I recently worked on problem 51 through project euler, I solved it essentially through brute-force but afterwards I viewed the forum and there were some more clever solutions.
For those unfamiliar with project euler, the problem reads:
By replacing the 1st digit of *3, it turns out that six of the nine possible values: 13, 23, 43, 53, 73, and 83, are all prime.
By replacing the 3rd and 4th digits of 56**3 with the same digit, this 5-digit number is the first example having seven primes among the ten generated numbers, yielding the family: 56003, 56113, 56333, 56443, 56663, 56773, and 56993. Consequently 56003, being the first member of this family, is the smallest prime with this property.
Find the smallest prime which, by replacing part of the number (not necessarily adjacent digits) with the same digit, is part of an eight prime value family.

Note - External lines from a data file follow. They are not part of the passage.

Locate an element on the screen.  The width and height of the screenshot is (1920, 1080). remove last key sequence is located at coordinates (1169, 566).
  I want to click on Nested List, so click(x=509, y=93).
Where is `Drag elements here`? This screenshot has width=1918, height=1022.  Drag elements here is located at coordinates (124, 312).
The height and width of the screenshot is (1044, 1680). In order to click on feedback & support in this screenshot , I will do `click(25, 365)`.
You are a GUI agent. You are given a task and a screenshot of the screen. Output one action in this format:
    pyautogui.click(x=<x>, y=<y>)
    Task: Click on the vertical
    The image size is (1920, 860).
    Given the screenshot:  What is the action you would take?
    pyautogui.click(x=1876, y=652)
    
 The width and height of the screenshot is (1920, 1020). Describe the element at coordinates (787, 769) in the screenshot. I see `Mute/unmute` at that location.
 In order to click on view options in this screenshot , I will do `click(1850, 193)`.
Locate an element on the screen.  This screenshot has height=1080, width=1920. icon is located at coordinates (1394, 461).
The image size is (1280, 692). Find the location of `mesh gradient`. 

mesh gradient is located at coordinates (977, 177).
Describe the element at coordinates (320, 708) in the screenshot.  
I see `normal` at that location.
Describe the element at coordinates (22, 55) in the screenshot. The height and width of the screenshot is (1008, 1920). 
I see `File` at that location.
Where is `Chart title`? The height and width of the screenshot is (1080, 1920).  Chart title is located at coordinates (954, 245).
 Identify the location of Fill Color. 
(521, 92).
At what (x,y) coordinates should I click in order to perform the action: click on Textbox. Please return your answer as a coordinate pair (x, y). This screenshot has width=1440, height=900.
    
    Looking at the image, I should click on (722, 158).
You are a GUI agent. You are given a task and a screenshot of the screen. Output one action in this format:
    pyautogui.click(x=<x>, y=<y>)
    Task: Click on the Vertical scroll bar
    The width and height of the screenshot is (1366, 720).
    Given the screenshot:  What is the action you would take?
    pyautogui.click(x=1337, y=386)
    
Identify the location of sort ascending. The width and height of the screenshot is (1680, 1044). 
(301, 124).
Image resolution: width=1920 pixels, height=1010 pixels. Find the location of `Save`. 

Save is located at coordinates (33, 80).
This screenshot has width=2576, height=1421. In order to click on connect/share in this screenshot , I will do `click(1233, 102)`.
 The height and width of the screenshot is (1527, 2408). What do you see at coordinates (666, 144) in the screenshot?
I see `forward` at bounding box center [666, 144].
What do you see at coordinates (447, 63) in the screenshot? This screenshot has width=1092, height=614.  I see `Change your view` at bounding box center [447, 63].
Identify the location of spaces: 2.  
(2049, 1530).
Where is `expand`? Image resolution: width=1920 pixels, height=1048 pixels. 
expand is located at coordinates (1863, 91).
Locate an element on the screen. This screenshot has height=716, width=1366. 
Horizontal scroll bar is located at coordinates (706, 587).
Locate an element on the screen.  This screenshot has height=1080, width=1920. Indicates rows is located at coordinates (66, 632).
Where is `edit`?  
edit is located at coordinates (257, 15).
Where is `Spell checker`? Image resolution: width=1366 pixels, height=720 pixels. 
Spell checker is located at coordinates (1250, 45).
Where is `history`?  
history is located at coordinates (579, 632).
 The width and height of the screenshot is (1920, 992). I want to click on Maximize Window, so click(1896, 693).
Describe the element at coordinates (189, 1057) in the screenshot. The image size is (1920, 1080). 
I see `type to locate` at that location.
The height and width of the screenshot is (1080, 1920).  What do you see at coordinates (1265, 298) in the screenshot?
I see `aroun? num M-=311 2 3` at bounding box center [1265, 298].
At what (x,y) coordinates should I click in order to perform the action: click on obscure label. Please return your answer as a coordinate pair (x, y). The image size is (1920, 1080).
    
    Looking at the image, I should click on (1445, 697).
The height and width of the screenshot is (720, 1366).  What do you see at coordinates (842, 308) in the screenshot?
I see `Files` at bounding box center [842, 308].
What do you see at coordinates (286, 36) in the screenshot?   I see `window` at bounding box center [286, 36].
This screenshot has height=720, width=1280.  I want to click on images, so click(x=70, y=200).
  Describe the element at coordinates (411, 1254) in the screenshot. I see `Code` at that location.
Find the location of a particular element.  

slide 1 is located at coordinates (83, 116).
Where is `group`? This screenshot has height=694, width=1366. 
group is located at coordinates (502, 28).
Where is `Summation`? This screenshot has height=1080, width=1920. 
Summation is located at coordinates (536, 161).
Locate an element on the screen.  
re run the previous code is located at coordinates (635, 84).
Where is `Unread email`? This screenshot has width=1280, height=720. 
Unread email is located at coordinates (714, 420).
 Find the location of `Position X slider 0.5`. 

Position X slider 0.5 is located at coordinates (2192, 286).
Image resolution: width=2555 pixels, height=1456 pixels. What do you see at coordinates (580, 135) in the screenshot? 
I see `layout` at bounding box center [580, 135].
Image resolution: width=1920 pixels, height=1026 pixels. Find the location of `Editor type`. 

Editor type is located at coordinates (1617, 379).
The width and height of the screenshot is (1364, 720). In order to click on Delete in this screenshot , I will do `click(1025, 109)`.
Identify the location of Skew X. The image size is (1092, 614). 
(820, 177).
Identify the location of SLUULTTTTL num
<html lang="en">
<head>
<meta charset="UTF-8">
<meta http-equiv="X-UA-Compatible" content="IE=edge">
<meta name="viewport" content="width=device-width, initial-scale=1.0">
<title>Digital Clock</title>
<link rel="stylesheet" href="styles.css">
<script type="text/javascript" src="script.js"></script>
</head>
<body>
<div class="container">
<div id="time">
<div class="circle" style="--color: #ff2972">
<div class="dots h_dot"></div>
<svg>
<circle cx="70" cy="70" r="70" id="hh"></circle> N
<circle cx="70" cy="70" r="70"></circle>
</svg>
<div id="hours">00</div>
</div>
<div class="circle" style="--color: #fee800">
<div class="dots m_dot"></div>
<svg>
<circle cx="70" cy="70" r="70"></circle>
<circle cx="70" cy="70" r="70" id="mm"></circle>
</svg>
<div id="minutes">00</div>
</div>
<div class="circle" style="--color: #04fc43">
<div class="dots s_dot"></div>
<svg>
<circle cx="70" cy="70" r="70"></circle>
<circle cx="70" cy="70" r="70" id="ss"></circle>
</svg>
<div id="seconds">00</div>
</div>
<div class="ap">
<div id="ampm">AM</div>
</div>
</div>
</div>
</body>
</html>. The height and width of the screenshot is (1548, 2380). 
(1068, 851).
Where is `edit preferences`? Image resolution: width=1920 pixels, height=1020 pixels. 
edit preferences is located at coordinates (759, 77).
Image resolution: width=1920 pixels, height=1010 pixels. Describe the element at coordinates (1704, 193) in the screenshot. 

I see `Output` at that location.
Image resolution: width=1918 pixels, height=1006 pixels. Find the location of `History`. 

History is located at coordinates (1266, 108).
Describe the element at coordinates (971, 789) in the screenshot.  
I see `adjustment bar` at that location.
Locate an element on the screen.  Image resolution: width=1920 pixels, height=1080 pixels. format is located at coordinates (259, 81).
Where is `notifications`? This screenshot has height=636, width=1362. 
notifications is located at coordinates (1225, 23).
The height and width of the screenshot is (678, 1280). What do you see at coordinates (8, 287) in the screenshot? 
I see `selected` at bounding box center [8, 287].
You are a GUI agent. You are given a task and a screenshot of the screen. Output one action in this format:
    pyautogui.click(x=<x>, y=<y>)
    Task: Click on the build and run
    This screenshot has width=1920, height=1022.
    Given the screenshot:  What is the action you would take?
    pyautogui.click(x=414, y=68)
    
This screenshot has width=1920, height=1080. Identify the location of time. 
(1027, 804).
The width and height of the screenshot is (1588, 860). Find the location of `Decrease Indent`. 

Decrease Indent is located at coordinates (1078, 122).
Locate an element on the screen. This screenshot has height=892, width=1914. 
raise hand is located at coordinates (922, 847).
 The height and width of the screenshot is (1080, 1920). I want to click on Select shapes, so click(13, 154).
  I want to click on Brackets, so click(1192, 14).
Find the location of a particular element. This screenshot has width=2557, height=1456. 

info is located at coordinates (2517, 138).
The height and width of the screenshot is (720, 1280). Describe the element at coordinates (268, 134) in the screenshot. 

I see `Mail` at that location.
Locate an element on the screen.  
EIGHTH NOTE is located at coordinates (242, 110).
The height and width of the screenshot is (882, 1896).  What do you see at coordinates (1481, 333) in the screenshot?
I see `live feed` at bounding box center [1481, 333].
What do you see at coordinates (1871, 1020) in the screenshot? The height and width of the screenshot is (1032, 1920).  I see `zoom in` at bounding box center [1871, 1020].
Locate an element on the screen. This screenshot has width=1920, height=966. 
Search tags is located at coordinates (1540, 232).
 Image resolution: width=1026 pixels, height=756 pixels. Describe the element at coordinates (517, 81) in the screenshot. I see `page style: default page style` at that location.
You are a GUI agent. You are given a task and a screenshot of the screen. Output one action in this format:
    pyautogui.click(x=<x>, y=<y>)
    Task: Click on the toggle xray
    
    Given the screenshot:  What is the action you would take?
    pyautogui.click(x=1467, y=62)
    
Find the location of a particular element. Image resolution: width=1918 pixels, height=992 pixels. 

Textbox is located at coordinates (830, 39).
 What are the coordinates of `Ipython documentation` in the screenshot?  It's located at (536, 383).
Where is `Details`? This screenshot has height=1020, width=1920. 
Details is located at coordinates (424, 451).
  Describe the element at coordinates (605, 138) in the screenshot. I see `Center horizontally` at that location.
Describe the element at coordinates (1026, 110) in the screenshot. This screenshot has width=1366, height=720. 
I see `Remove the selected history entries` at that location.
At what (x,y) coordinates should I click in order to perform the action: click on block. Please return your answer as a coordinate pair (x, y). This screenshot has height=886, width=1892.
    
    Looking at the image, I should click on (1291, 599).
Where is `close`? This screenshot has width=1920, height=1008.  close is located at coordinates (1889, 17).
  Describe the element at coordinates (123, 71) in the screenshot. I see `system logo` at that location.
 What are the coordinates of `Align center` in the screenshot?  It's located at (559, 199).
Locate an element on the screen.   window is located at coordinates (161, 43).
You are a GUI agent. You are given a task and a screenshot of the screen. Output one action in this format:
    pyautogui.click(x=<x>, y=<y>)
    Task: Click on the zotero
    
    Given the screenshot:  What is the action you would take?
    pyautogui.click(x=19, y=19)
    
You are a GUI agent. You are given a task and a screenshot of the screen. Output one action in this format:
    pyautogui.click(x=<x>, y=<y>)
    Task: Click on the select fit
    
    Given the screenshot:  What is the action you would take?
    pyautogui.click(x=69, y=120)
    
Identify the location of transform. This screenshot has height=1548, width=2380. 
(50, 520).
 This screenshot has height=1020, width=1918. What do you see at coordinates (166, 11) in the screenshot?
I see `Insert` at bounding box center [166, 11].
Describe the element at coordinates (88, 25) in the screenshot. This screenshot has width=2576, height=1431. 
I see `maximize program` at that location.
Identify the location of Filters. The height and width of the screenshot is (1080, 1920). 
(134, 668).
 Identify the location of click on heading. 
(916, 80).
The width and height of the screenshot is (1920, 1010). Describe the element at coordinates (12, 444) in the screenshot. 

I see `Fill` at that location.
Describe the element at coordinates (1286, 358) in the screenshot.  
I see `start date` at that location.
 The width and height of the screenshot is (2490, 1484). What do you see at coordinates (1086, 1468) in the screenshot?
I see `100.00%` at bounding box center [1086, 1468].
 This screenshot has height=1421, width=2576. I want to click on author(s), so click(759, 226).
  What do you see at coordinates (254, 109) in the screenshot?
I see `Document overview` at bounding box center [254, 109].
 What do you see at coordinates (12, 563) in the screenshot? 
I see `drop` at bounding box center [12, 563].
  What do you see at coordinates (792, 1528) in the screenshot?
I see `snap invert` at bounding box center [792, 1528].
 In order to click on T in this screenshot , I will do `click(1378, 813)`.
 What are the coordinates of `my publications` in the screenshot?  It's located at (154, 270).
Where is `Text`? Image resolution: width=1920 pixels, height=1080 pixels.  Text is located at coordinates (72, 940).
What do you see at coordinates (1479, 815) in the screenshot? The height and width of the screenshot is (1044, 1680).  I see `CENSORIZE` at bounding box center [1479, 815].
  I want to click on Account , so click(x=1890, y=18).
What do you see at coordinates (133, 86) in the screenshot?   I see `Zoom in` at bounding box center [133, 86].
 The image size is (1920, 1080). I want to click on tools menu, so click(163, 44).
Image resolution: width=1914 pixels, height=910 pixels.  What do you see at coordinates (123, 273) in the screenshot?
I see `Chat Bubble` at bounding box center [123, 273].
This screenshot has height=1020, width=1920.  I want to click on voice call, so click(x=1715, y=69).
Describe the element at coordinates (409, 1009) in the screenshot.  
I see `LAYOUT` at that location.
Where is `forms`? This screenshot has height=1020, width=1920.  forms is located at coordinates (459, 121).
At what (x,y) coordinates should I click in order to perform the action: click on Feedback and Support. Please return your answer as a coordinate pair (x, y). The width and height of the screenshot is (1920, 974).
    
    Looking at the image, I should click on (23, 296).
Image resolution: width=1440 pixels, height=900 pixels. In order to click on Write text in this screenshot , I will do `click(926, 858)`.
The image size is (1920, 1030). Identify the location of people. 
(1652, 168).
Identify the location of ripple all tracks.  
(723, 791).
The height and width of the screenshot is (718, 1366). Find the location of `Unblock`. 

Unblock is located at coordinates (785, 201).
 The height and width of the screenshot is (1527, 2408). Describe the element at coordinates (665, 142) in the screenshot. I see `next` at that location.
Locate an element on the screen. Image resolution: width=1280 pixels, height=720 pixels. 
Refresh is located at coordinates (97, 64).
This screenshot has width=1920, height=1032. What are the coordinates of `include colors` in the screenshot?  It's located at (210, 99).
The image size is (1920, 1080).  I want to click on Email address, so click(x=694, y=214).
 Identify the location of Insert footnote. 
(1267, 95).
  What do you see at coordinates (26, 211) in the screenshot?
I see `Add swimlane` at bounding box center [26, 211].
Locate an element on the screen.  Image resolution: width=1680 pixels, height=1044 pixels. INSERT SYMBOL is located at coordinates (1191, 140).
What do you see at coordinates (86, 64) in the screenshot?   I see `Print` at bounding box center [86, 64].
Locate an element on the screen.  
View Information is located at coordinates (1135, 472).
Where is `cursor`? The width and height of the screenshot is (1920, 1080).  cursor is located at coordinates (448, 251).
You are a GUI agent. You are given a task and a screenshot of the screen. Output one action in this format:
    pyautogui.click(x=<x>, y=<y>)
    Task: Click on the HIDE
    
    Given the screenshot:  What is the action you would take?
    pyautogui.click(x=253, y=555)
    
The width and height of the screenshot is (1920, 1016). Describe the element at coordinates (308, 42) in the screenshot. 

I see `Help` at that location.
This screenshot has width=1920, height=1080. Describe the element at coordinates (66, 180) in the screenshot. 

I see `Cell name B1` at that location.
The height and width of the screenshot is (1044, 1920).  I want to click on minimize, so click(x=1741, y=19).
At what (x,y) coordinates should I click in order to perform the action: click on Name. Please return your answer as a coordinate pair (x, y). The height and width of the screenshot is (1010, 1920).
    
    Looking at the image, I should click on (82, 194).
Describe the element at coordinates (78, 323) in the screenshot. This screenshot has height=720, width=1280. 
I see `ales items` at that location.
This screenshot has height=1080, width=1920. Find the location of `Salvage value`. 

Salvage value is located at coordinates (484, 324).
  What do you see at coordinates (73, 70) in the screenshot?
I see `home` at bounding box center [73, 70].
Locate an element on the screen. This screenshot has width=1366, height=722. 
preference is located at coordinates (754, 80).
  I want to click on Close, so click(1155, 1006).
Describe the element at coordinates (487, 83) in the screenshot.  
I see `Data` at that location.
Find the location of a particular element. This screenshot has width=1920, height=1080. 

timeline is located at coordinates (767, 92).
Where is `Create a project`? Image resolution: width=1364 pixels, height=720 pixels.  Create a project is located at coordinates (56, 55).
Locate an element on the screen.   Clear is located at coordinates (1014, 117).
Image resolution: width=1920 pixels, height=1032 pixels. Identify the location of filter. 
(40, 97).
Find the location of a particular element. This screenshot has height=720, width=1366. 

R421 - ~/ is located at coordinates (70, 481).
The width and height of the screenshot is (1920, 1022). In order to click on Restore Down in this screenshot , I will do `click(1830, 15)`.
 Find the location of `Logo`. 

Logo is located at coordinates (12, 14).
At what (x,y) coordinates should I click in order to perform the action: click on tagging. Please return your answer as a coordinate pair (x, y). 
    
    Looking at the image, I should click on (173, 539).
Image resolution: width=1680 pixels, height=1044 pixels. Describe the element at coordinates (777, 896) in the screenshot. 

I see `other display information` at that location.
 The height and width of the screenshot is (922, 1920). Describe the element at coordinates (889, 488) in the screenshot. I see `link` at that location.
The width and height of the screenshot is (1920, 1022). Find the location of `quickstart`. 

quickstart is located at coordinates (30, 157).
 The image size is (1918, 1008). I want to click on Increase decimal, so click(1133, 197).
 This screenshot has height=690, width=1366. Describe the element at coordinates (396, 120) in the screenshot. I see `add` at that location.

People were able to drastically cut down the run times of their program with some shortcuts. First, they only replaced repeated digits in the prime numbers, where as I replaced all digits. They also determined that they need not consider primes with 2 or 4 repeated digits, as these would produce composite numbers at some point. I am curious of the mathematical reasoning behind these shortcuts, and any theories to back it up. The only one I could glean from the thread was that if the sum of the digits in the number is divisible by 3, the number itself will also be divisible by 3, but I don't see how that relates to the shortcuts they used.